Los expertos saben que comer con la TV encendida, o soportando música, es un mal hábito alimenticio que tiene consecuencias negativas para la salud.

En general, son perjudiciales todos los hábitos de distracción mientras se come. No es este el lugar para explicar porqué, nos basta con saber que lo son.

A pesar de ello, se hace imposible en la práctica comer en restaurantes sin tener que soportar músicas o televisores. El consumidor se ve forzado a comer en esas condiciones insalubres, al margen de voluntad.

El Estado debe garantizar al derecho del cliente a comer en condiciones saludable si ese es su deseo. O sea, que si un restaurante quiere ofrecer servicios adicionales de música o televisión, debería hacerlo de forma que el cliente pudieras recharselos a voluntad. Por un lado, porque son servicios que no guardan relación con la comida, que es el producto que el establecimiento está autorizado a comercializar. Eso los haría susceptibles de rechazo incluso aunque no fuesen perjudiciales para la salud. Que alguien quiera no comer no significa que quiera ver la tele. Y en segundo lugar, porque en efecto sí perjudican la salud.

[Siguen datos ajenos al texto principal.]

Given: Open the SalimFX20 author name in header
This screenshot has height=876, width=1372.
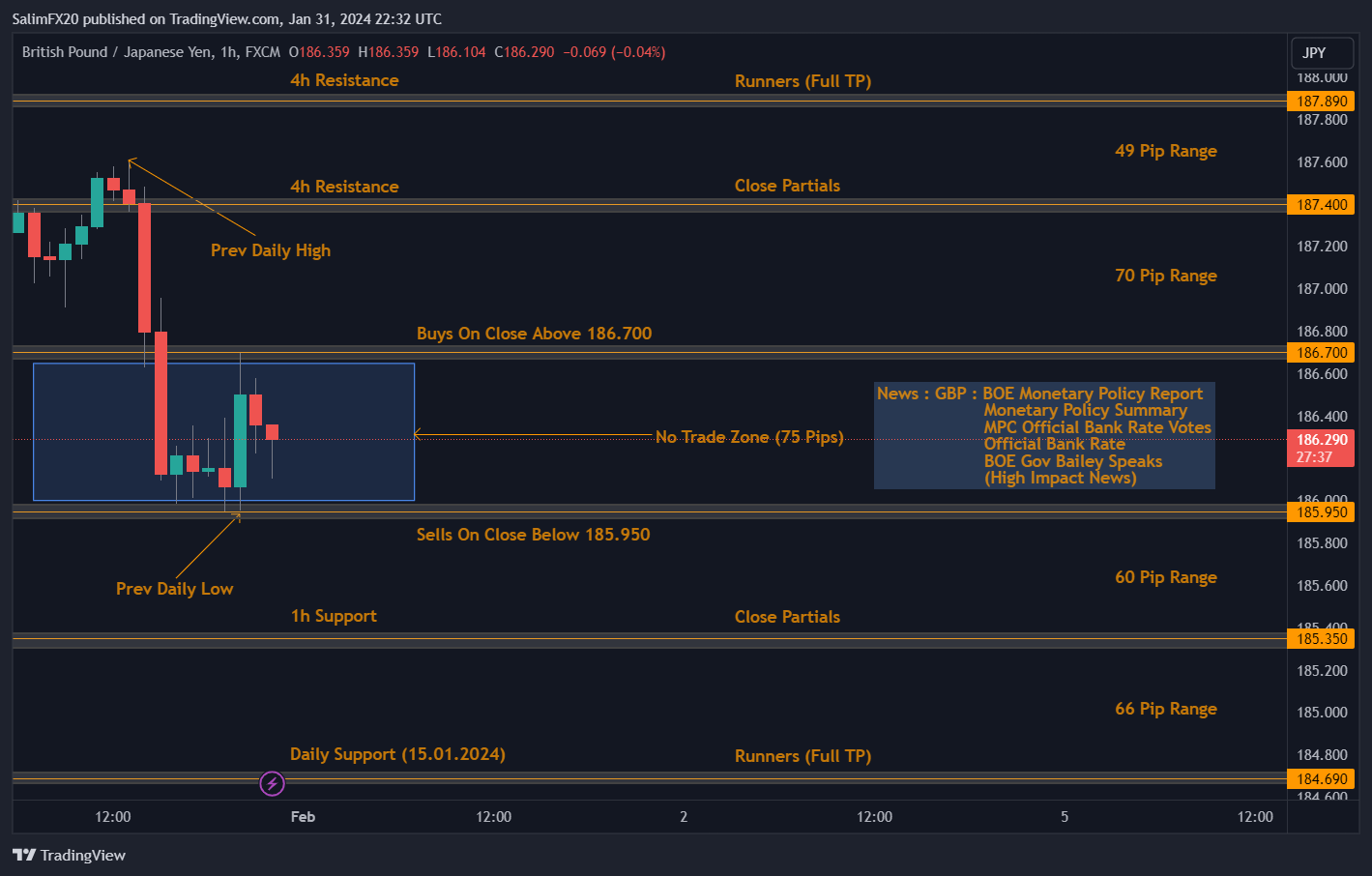Looking at the screenshot, I should [x=44, y=18].
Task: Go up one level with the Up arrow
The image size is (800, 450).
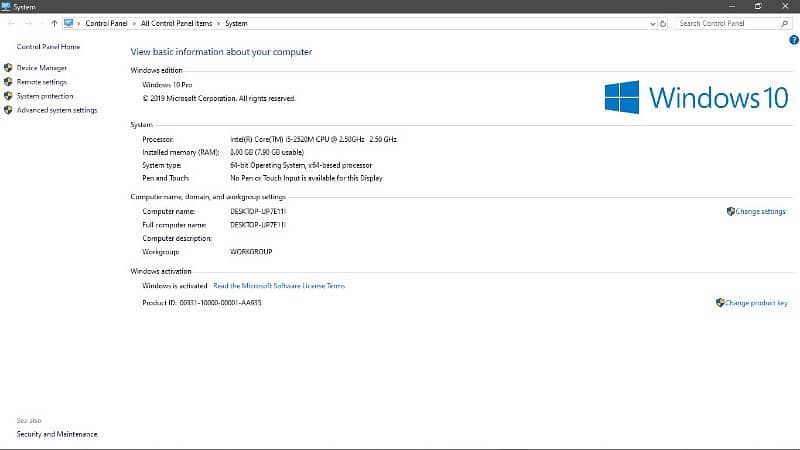Action: 54,22
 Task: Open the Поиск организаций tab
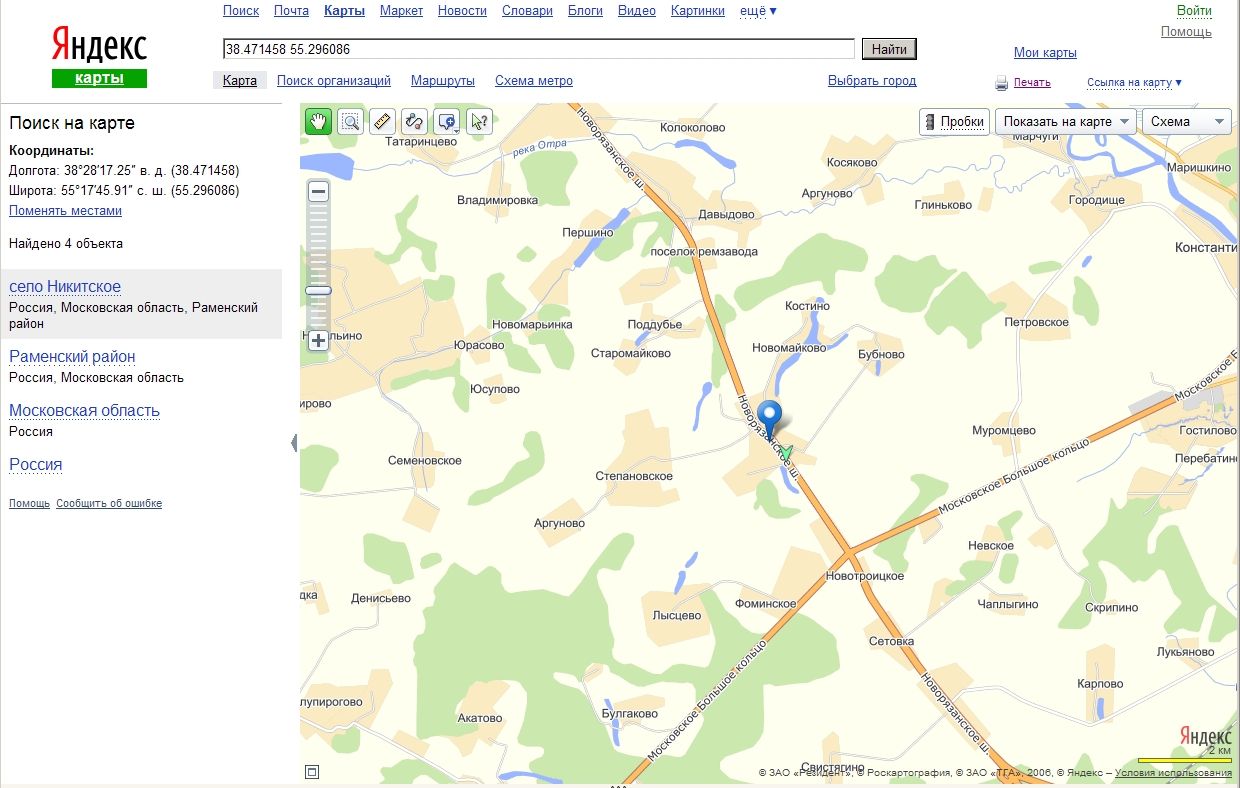pyautogui.click(x=334, y=81)
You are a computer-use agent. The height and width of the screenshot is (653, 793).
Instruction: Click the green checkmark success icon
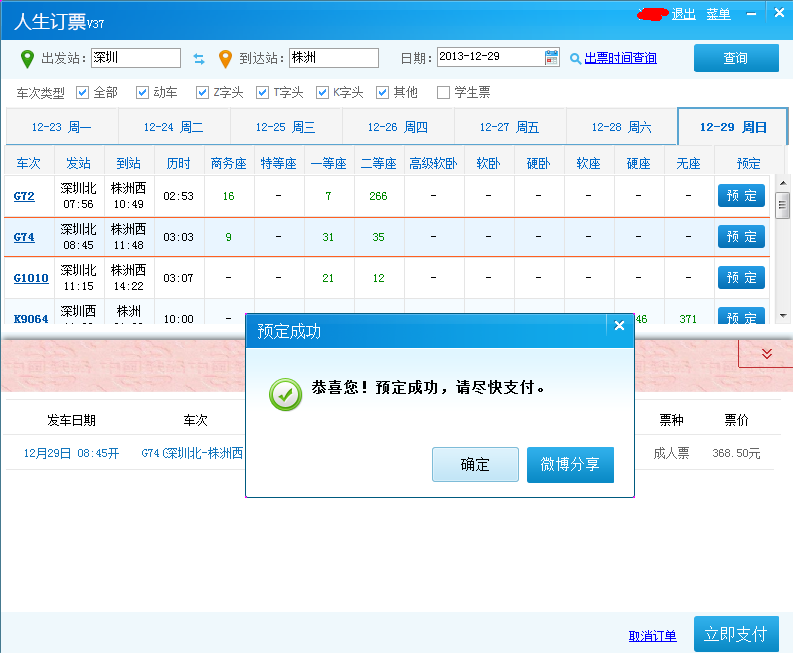[x=286, y=395]
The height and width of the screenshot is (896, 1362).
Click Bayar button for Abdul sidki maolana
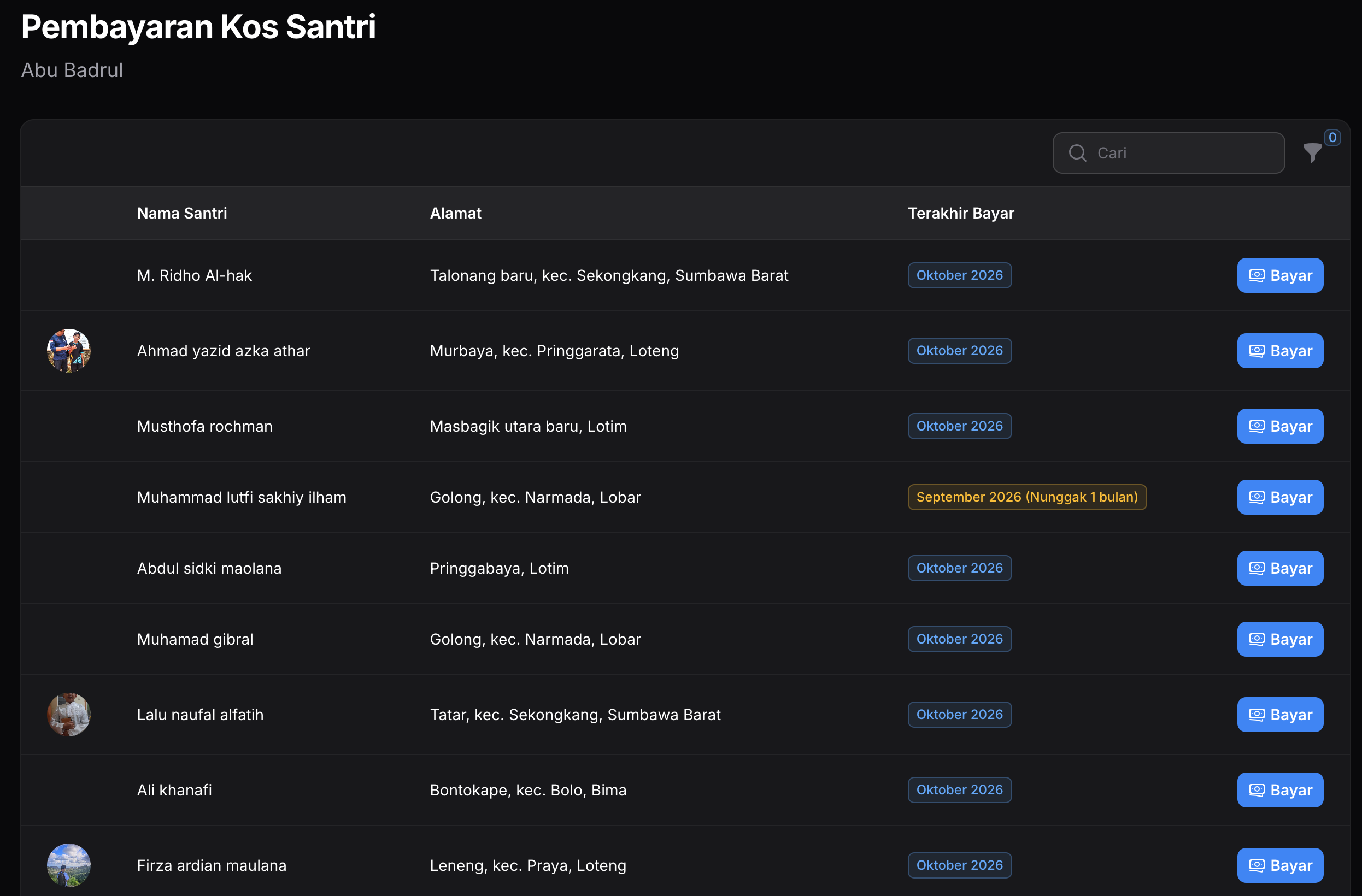point(1279,568)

El Ministerio de Sanidad debería entonces obligar a los restaurantes a disponer de un comedor aparte para quienes deseasen ver la TV o escuchar música mientras comen. Como debería hacerlo, por ejemplo, para dar servicio de hipotéticos clientes que quisieran hacerlo jugando al futbolín. Si no pueden establecer esa diferenciación, entonces deben imponerse las condiciones saludables.

Condiciones en las que el cliente, además, pueda acceder estrictamente al producto propio del establecimiento si lo desea, sin otros aditivos.

El derecho de unos a la salud tiene prioridad sobre el derecho de otros a hábitos de importancia secundaria.

Una situación análoga a la que hasta hace poco tiempo se vivía con el tabaco.